- [What is being asked]
Lines holding the string "agent" in the listing below are to be copied.

- [Data supplied]
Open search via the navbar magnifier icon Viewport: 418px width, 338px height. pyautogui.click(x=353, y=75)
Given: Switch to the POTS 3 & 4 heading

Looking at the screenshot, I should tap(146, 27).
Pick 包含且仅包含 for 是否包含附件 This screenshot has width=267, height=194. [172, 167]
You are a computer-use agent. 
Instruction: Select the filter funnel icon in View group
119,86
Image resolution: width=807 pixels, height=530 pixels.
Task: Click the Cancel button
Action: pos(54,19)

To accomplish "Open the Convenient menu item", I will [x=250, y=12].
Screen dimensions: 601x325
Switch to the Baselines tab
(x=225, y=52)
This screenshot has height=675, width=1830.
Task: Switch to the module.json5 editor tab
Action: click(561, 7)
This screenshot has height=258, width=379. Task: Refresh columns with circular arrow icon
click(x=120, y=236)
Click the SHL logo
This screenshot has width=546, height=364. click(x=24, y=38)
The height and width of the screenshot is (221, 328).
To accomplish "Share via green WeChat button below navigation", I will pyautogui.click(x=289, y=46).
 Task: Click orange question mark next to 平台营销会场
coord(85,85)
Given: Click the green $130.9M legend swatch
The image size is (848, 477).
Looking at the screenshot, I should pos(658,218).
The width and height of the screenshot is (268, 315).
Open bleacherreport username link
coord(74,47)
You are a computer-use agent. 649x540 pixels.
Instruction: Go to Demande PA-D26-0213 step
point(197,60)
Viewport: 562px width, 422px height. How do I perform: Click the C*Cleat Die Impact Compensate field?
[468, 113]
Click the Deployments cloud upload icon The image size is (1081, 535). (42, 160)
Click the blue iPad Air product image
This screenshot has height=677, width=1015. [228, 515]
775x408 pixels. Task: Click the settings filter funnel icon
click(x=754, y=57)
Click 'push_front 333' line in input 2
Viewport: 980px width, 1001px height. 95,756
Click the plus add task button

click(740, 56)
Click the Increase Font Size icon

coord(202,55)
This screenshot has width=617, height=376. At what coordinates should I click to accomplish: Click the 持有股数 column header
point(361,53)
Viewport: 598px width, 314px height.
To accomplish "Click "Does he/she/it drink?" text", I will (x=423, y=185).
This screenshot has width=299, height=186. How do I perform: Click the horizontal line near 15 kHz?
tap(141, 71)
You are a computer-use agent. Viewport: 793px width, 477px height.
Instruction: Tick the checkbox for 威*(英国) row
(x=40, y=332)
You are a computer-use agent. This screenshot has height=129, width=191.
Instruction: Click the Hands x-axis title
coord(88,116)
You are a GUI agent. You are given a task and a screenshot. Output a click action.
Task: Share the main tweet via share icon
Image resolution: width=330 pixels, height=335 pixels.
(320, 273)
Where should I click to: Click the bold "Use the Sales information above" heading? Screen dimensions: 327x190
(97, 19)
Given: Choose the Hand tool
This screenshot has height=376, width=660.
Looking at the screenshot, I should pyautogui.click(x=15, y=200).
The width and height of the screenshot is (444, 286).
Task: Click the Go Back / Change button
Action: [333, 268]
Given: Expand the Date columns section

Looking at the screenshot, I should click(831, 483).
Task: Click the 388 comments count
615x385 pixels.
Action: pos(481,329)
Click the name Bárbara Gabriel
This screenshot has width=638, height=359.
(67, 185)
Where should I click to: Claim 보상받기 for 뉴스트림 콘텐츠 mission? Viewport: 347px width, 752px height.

- [Answer]
You are a computer-use agent. 
You are a computer-use agent. 649x540 pixels.
You are a computer-use agent. Viewport: 793px width, 477px height.
You are a computer-use agent. This screenshot has height=129, width=191.
You are a GUI agent. You are given a task and a screenshot. Output a click action.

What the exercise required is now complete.